On 14 December 557, Constantinople was hit by a great earthquake. The date is estimated based on the accounts of John Malalas and Theophanes the Confessor. Anatolius was killed by a falling piece of marble, evidently within his own residence. "Anatolius was sleeping at the time in his customary bedchamber. ... One of these [marble] plaques, which was fastened to the wall next to the bed, was shaken loose from its fittings and wrenched off by the violence of the tremors. It came down with all its weight on his head, and smashed his skull. He had barely enough time to utter a deep and muffled groan of pain and then sank back on his bed. Death had overtaken him."

Agathias notes that Anatolius was the only high-ranking individual to perish in the disaster. He notes contemporary belief that Anatolius had been punished for the injustice of his conduct.

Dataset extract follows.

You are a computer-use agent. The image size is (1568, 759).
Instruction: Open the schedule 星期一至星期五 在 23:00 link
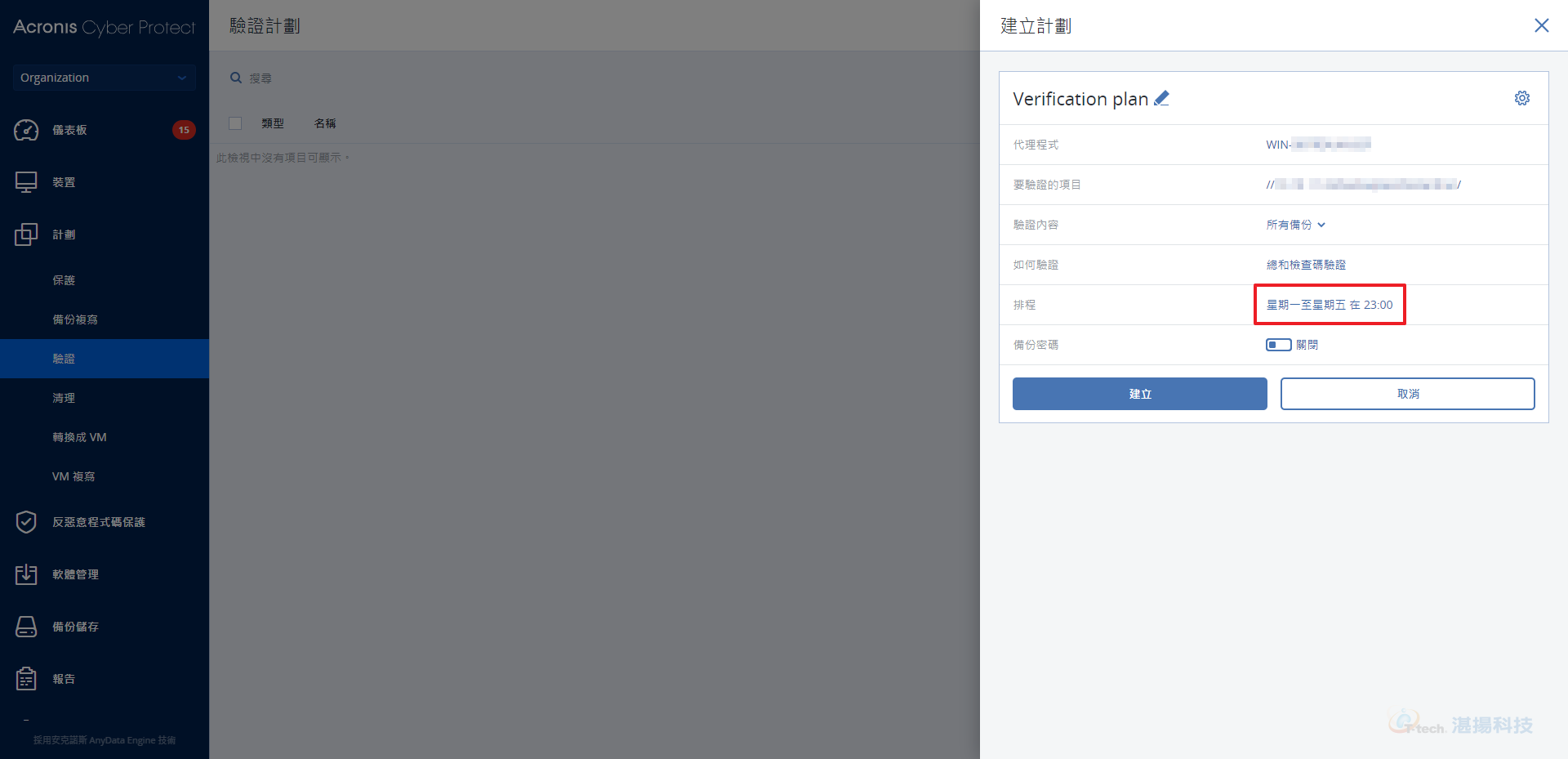click(1330, 305)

Agathias himself doubted that the death of Anatolius was an instance of divine judgment: "I doubt it, for an earthquake would be a most desirable and excellent thing if it knew how to discriminate the bad from the good, slaying those and passing these by. But, even granting that he [Anatolius] was unjust, there were many more like him and worse, who escaped unharmed."

== Sources ==
- Frendo, Joseph D. (1975). "Agathias: The Histories"
- Bury, John Bagnell (1889). "History of the Later Roman Empire from Arcadius to Irene, Volume 1"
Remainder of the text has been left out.